Les palettes sont appliquées sur le cœur sans s'occuper de sa désinfection. Le cœur reprend son rythme électrique normal après l’application de quelques chocs et l’injection de médicaments directement dans le cœur.
L’impossible est accompli. Le Dr Beck vient de vaincre la mort.
Dr William Bennet Kouwenhoven
Cette technique demeure très complexe puisqu’elle nécessite l’ouverture du thorax.
Peut-on faire autrement? Le Dr Bennet Kouwenhoven, un Américain, s’intéresse à la question.
Ingénieur électrique et diplômé en médecine, le Dr Kouwenhoven porte ses recherches sur l’électricité du corps humain. Entre les années 1938 et 1954, il développe le premier défibrillateur cardiaque pouvant être appliqué sur la peau de la poitrine, évitant ainsi l’ouverture du thorax.
Il est l'initiateur d'un nouveau concept. Il constate chez le chien qu'un choc électrique au cœur provoque une pulsation perceptible sur l'artère de sa patte. De cette observation naîtra la compression thoracique. Il lance ainsi le concept moderne de réanimation cardiaque en vulgarisant le massage thoracique (RCR).
En 1957, le Dr Friesenger, un assistant du Dr Kouwenhoven, sera le premier à utiliser le prototype du défibrillateur externe chez un patient s’étant effondré lors d’un examen de routine.
Les recommandations du Dr Kouwenhoven sont suivies à la lettre. Un jeune médecin en formation est attitré au massage thoracique pendant que l’on se prépare à délivrer le choc électrique sur la poitrine du patient. Au deuxième choc, celui-ci reprend conscience.

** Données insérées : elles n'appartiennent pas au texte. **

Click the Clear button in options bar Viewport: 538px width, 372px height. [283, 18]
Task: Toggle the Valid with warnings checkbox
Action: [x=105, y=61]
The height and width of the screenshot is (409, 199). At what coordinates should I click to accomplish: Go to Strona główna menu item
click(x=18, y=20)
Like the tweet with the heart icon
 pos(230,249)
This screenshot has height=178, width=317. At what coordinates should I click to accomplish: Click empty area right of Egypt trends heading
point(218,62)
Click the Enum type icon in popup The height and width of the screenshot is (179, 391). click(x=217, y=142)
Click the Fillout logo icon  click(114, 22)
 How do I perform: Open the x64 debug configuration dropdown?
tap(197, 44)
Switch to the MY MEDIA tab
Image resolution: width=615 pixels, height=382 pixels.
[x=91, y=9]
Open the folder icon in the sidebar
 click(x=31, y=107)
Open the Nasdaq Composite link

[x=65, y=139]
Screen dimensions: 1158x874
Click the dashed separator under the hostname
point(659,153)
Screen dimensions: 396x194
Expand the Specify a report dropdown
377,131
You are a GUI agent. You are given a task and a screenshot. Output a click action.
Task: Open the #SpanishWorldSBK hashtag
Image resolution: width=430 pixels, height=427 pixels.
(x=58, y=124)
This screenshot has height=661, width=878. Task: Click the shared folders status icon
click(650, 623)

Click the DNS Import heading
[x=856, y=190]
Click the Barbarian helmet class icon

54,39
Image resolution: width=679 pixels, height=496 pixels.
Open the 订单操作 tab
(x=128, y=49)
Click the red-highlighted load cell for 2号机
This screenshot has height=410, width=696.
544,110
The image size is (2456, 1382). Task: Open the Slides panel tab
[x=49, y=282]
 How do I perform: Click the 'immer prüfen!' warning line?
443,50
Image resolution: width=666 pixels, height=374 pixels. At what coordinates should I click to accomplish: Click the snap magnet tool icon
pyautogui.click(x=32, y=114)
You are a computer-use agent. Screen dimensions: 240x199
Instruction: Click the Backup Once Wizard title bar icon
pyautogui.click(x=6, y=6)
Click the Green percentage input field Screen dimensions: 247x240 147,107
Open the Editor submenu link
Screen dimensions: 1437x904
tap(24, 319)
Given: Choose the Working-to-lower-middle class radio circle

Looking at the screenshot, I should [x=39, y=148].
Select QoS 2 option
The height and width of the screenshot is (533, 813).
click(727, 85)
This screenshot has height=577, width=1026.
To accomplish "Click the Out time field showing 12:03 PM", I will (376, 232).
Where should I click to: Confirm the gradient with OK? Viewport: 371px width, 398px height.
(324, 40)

La première réanimation dite conventionnelle venait de survenir.

La démonstration qu’une compression sternale combinée avec la respiration artificielle pouvait maintenir la vie jusqu’à la défibrillation efficace chez 14 patients sur 20, la possibilité d'une réanimation cardiaque réalisée à l’extérieur d’une salle d’opération démontrée.
Dr Michel Mirowski
De l’application du choc électrique sur le cœur, à thorax ouvert, à celle sur la peau, un pas de géant venait d’être fait en matière de réanimation cardiaque.
Mais ce n’était pas suffisant! Certains patients sont définis comme étant à risque d’une arythmie potentiellement mortelle. L’arrêt cardiaque ne pardonne pas. L’arythmie mortelle doit être arrêtée rapidement pour éviter tout dommage cérébral.
Le Dr Michel Mirowski s’intéresse au développement et à l'installation chez ses patients d'un appareil capable de détecter l’arythmie et possiblement d'y mettre fin ou, sinon, appliquer un choc électrique sur le cœur, à thorax fermé.
Le premier prototype voit le jour en 1970. Ce n’est pas avant 10 ans de perfectionnement qu’on assiste à la première implantation de ce défibrillateur interne chez une patiente de 57 ans à risque d’arythmie mortelle.
Paul Zoll, encore impliqué ici
En parallèle, le Dr Paul Zoll, qui collabore à la mise au point du cardiostimulateur, travaille maintenant à développer des défibrillateurs externes, c’est-à-dire des appareils portatifs.
En 1980, il crée la société Zoll Medical, laquelle est aujourd'hui chef de file mondial des défibrillateurs externes et même des défibrillateurs externes automatisés; leur utilisation est devenue plus facile et ils sont accessibles à un public plus large dans le but de sauver le plus grand nombre de vies possible.